Monday, October 17, 2005

G.O.O.P. and Code Camp

A couple of weeks ago, Steve Borg attended one of our webinars (if you're interested, we're having another one tomorrow at 10:00 AM PDT). Steve is one of the talented guys at Accentient; I love the way they describe themselves, because I totally identify with it: "All of our trainers are developers by trade - with one small exception: we can communicate!"
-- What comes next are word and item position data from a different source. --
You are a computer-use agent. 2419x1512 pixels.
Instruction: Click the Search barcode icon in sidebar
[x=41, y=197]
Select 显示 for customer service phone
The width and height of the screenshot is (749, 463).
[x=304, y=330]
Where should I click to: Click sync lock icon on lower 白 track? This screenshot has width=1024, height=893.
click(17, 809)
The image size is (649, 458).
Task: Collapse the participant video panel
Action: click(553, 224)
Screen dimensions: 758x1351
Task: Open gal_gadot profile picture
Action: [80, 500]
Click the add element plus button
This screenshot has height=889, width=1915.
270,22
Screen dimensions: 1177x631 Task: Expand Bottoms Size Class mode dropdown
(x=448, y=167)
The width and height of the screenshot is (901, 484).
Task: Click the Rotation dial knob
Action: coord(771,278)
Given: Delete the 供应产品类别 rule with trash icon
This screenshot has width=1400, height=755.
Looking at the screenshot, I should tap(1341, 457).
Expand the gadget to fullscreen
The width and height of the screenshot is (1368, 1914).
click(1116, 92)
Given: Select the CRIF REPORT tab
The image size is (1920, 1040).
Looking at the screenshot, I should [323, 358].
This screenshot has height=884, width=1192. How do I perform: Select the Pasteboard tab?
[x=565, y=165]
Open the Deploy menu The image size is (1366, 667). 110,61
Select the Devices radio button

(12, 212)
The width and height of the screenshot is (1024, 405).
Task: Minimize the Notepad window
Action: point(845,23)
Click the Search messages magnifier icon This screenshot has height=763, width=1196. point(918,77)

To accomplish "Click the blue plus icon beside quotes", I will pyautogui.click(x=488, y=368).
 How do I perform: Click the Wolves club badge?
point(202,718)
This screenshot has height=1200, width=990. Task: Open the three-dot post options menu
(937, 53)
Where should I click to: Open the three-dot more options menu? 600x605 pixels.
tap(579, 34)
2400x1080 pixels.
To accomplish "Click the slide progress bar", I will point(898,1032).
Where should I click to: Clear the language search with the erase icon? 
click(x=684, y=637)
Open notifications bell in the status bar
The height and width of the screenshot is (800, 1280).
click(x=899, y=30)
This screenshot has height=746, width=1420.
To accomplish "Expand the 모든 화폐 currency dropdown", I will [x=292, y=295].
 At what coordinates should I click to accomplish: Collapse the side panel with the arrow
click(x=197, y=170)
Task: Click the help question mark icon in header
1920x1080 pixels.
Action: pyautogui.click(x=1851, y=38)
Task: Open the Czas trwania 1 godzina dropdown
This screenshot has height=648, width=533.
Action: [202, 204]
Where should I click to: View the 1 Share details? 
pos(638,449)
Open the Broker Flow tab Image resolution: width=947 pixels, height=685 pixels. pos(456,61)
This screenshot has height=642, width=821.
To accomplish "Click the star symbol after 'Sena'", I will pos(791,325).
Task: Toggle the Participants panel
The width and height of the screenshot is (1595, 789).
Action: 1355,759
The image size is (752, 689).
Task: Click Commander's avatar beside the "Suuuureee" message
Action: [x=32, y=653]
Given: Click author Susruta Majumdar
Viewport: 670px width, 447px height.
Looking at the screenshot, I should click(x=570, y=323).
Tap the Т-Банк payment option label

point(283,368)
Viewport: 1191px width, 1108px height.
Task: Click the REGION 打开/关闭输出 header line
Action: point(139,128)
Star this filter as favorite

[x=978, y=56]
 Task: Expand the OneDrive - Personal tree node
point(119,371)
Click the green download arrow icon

Anyway, Steve called us right after the webinar. He had a few questions, and a suggestion: that I give a session at Seattle Code Camp v1.0. Code Camp is a non-denominational event by coders for coders (in other words, not devoted to a particular language or platform). As they describe it in their FAQ,

The Code Camp Manifesto consists of six points: (1) by and for the developer community; (2) always free; (3) community developed material; (4) no fluff – only code; (5) community ownership; and (6) never occur during working hours.
I'm going to give a 75-minute talk on what we at Digipede call G.O.O.P.: Grid Object Oriented Programming. How is GOOP different from OOP? Well, it's definitely still OOP. But it allows you to take advantage of the grid--your objects will execute on different machines simultaneously.

My talk is Sunday afternoon at 3:00. If you're in the area (it's being held at the DeVry University campus in Federal Way, WA), come on by! I'll be giving away free copies of the Developer Edition of the Digipede Network.